Singh himself holds an undergraduate degree in visual art and completed graduate studies in journalism. His educational background makes him the odd-man-out at his own company of scientists and engineers, but he says he sees that as something of an advantage.

“A lot of people I talk to in agtech, they have ag degrees or they grew up on farms; I don’t have any of that,” said Singh. “When I approach things, I don’t have any previous experience to attach to [a situation], so I’m able to come at it and look at it with fresh eyes.”

Singh realizes that like all people, he’s only capable of having so much knowledge about so many things. The way he fills in the “blind spots” of his own experience is by adding in the help of two co-founders and team members, all of whom have backgrounds and areas of expertise that differ from his own.

“More and more, companies are trying to focus on innovation, but how do you focus on innovation?” asks Singh. “Usually it’s by mixing up people with diverse backgrounds, maybe unrelated backgrounds to the problem you’re solving, because they can come at it with a new perspective.”

Singh says that other agtech and livestock-focused companies come up with very similar solutions to their common problems, something he attributes to them all having teams with similar educational and career experiences.

He thinks the issue lies in the fact that many professionals might have very focused career trajectories where they study and work in a single field for the duration of their careers––something that could be working against them when it comes to developing innovative and critical thinking skills.

Singh said that’s not always the case when it comes to the experiences of successful entrepreneurs.
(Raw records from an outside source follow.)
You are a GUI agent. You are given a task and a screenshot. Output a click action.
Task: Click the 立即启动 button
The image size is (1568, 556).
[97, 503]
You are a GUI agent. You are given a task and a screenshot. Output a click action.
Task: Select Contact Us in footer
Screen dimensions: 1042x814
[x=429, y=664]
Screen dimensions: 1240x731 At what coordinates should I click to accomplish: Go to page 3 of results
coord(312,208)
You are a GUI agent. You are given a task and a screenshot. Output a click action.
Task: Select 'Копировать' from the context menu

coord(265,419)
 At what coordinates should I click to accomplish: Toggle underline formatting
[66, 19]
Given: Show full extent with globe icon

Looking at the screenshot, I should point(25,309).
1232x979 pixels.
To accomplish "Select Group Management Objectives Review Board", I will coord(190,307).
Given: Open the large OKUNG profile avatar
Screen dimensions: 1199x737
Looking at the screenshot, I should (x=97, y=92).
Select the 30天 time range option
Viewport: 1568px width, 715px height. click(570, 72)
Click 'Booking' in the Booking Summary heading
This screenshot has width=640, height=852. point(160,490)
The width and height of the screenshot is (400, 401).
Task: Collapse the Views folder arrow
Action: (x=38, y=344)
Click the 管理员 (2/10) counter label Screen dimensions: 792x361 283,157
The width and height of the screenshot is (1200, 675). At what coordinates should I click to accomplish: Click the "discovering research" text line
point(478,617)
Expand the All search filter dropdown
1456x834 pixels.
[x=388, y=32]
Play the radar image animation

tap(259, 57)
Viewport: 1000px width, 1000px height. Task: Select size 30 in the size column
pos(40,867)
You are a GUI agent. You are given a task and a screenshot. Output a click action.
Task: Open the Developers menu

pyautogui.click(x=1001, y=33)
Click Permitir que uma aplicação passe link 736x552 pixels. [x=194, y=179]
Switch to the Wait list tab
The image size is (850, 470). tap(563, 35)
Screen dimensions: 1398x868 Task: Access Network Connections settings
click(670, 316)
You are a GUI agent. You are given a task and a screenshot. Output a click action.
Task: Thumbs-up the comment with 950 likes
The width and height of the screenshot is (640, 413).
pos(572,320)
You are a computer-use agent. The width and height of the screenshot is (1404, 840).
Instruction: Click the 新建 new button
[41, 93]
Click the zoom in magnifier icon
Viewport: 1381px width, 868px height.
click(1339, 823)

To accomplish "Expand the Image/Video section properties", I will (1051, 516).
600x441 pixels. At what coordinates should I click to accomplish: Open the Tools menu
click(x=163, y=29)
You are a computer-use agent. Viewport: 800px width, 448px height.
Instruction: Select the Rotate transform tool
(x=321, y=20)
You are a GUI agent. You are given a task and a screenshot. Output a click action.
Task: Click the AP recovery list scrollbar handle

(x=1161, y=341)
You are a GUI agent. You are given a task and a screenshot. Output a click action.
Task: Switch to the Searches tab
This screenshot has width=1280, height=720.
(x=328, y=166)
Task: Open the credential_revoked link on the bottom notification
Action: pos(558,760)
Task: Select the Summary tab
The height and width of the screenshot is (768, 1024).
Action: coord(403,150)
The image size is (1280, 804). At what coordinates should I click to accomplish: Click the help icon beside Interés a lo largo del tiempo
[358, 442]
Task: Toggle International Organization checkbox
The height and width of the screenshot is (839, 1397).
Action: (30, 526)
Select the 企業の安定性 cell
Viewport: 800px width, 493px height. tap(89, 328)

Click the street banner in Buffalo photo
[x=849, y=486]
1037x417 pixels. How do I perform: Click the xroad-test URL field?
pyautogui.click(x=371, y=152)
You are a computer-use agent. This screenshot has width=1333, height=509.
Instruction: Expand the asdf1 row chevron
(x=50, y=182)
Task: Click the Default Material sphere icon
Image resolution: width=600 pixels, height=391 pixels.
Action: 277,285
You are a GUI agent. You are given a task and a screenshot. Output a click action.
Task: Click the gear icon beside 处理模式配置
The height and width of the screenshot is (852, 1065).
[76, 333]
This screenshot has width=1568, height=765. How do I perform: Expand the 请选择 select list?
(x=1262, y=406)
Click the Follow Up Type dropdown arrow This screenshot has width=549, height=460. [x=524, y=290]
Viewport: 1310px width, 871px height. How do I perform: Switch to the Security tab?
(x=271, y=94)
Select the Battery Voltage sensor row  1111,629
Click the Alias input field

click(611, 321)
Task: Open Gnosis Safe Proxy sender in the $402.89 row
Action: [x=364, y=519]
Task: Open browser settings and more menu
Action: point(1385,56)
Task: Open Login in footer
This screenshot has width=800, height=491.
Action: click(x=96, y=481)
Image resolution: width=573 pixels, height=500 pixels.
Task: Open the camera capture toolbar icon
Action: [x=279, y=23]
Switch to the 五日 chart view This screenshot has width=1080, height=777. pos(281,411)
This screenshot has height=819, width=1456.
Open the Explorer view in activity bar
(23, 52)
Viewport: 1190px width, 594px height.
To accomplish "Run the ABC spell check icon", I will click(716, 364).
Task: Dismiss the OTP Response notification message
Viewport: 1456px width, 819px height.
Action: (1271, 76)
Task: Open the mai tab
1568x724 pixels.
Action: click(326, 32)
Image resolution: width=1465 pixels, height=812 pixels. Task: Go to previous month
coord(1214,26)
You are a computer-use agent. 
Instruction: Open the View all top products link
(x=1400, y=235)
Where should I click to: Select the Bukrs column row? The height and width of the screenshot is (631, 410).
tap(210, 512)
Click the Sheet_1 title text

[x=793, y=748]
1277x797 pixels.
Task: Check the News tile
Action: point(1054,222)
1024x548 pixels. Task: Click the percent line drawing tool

When he was a fellow with Pipeline Entrepreneurs, a Kansas City-based program for high-growth business founders, he found a commonality with his peers in the program: They all had the opposite experience of the straightforward and singular education/career path.

“Most of us weren’t like that,” says Singh. “We didn’t really know what we were going to do and we majored in one thing, then after that, we might have had jobs in different types of areas. But that’s kind of what creates us. We tend to have these varied backgrounds and we mash them up and make something new out of it.”

Examples like Singh and QuantifiedAg back up the widely accepted understanding that liberal arts programs are valuable to business development in local communities and states. But despite that, they face frequent cuts by governing boards when it comes time to reconcile university budgets.

In March of 2018, the University of Wisconsin at Stevens Point proposed dropping 13 humanities and social sciences majors including English, Spanish, philosophy, history and sociology as a way to help balance a $4.5 million budget deficit over two years. They also proposed adding additional programs in place of them with “clear career pathways” to combat declining enrollment.

On Friday, PBS published an article stating bachelor’s degrees in English, history and philosophy fell by at least 15 percent between 2008 and 2016, despite a 31 percent increase in total bachelors degrees during that same time period.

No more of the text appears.